A new rationalist self-improvement book: the 12 Levers
After analyzing 100+ self-help books and 20 therapies...
Spencer Greenberg and Jeremy Stevenson have published 'The 12 Levers,' a rationalist self-improvement book that attempts to cut through the noise of the self-help industry. The authors systematically read over 100 of the most popular self-help books and reviewed more than 20 types of therapy, extracting every technique or method they encountered—roughly 500 in total. After careful categorization, they found that these numerous approaches could be subsumed under just 12 high-level psychological strategies, which they call the 12 Levers. The book also examines the evidence behind each lever, offering a data-driven alternative to anecdote-heavy self-help.

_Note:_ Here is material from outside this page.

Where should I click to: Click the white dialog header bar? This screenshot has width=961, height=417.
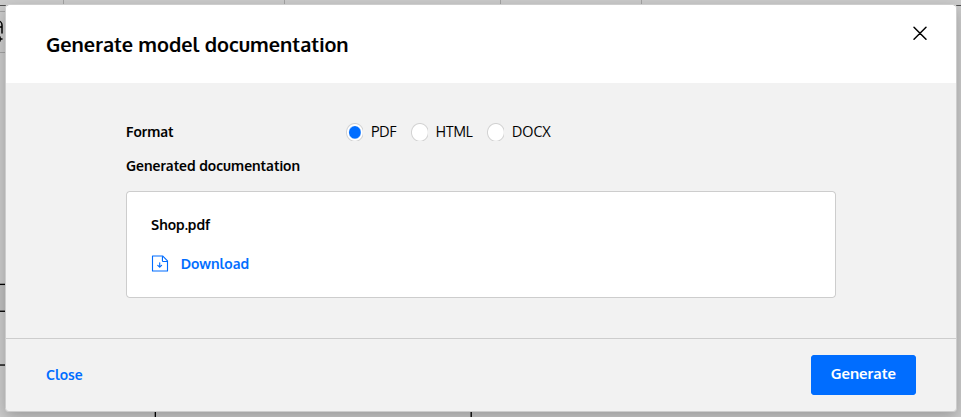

Key lessons from the research include that many self-help techniques are recycled or repackaged versions of older methods, such as mindfulness appearing under names like defusion, acceptance, or decentering across different therapies. Additionally, the authors found that many popular techniques lack robust scientific evidence; for example, a 2025 meta-analysis on cold exposure showed mixed results—some benefits at 12 hours but not at other time points, and no quality-of-life improvements after 90 days. The book includes historical stories to make each lever vivid, and pre-orders come with perks like a tool for applying the techniques.
- The authors extracted ~500 techniques from 100+ self-help books and 20+ therapy types, then condensed them into 12 core psychological levers.
- Mindfulness is repackaged under many names (defusion, acceptance, decentering) across therapies like ACT, DBT, and MBSR.
- Cold exposure, despite its popularity, has mixed evidence: a 2025 meta-analysis found benefits only at 12 hours, with no long-term mood improvements.
Why It Matters
Offers a structured, evidence-based framework for personal growth, cutting through self-help clutter with rationalist rigor.